Arsene Wenger significantly and arguably productively exchanging smiles with his previously marginalised chief coach Steve Bould. Just as well surely, since even in this rout of Reading the Gunners defence seemed anything but sound giving away a couple of surely avoidable goals in quick succession. Bould had been made coach for this season, with apparent emphasis on organising a defence in which some years ago he was a major bulwark.
The heading What’s Wrong With the Arsenal first appeared to my knowledge away back in the Second World War and the question has been asked time and again since with the team usually bouncing back from an incipient crisis. To my mind the club’s problem is quite clear. Wenger has no decent support from above; that is to say from executive and directorial level. The owner of the large majority of shares the American billionaire Stan Kroenke seems to collect sporting franchises as a less wealthy man might collect stamps; he has a formidable string of sports clubs in America. There is scant sign he knows anything much about soccer. One hears that when he made one of his very rare London appearances at football recently at the Arsenal QPR game he left at half time, deterred by the bitter cold.

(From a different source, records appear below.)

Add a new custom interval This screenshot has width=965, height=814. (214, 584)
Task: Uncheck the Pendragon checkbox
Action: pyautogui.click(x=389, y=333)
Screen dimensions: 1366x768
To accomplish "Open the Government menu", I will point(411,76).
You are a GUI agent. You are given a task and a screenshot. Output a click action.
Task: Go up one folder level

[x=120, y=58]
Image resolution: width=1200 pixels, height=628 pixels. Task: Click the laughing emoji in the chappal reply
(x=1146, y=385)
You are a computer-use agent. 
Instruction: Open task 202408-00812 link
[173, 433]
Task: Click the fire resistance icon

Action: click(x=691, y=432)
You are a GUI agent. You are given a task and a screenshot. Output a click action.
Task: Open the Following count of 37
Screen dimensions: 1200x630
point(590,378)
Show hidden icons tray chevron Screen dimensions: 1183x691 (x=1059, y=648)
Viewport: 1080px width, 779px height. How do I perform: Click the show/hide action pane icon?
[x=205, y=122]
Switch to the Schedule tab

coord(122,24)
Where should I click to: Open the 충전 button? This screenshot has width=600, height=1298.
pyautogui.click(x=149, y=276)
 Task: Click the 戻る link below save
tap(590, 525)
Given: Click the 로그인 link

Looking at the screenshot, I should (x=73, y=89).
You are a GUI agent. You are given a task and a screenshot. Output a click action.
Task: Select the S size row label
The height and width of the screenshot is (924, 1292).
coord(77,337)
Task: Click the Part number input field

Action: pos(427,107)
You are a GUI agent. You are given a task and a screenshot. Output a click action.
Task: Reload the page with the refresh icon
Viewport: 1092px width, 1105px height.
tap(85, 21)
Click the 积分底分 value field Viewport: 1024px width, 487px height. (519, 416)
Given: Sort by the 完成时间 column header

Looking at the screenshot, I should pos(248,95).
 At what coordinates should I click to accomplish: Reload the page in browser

Kroenke, loyally if somewhat automatically, pledges his faith in Wenger which is acceptable enough but beyond that what valid support does he or can he give him? The actual if nominal Chairman of the club is Peter Hill Wood, of that distinguished dynasty, unwell, alas, at the moment. But even when he is in better health he is nothing but a symbolic figure an elderly man forced to the effective margins.
It may be remembered ironically that when Kroenke was first proposed as a director of the club Hill Wood spoke out strongly against the idea, insisting that this was not the kind of person the club should take on board. Only subsequently and embarrassingly to be made to eat humble pie when obliged to fly across the Atlantic to beg Kroenke to join the board. In retrospect maybe Hill Wood had a point. But since Arsenal have no intention of letting the controversial Uzbek billionaire Alisher Urmanov join the board despite his 29% tranche of shares it seems no change at the top will be made unless Kroenke suddenly decides to sell; but not to Usmanov.
All of which means that there is no one, no David Dein, the man who after all brought Wenger to the club to help, support and even guide him. Dein was forced out by the previous chairman the late diamond millionaire Danny Fiszman over policy disagreements and sold his shares to Usmanov for £70 million. Like him or not, he is undoubtedly a dynamic figure who could do what no one else in the hierarchy can do in terms of assisting Wenger who has turned, it seems, into something of an autocrat.
At Chelsea the undoubted autocrat is the oligarch owner, billionaire Roman Abramovich. He saved the club from bankruptcy, financed a multiplicity of expensive transfers but has gone through a series of managers at destructive speed. Roberto Di Matteo who wondrously won the European Cup had no chance after a summer transfer policy which, inspired by Abramovich, lost the club the dreadnought Didier Drogba and placed an emphasis on a fragile formation geared to attack but suspect in midfield and defence. In Yokohama, we saw yet again that Fernando Torres the £50 million pound misfit, is, alas, no Drogba and indeed now no reliable finisher. The Club World Cup may be a superfluity for English clubs but Chelsea’s Terry-less failings showed all too plainly.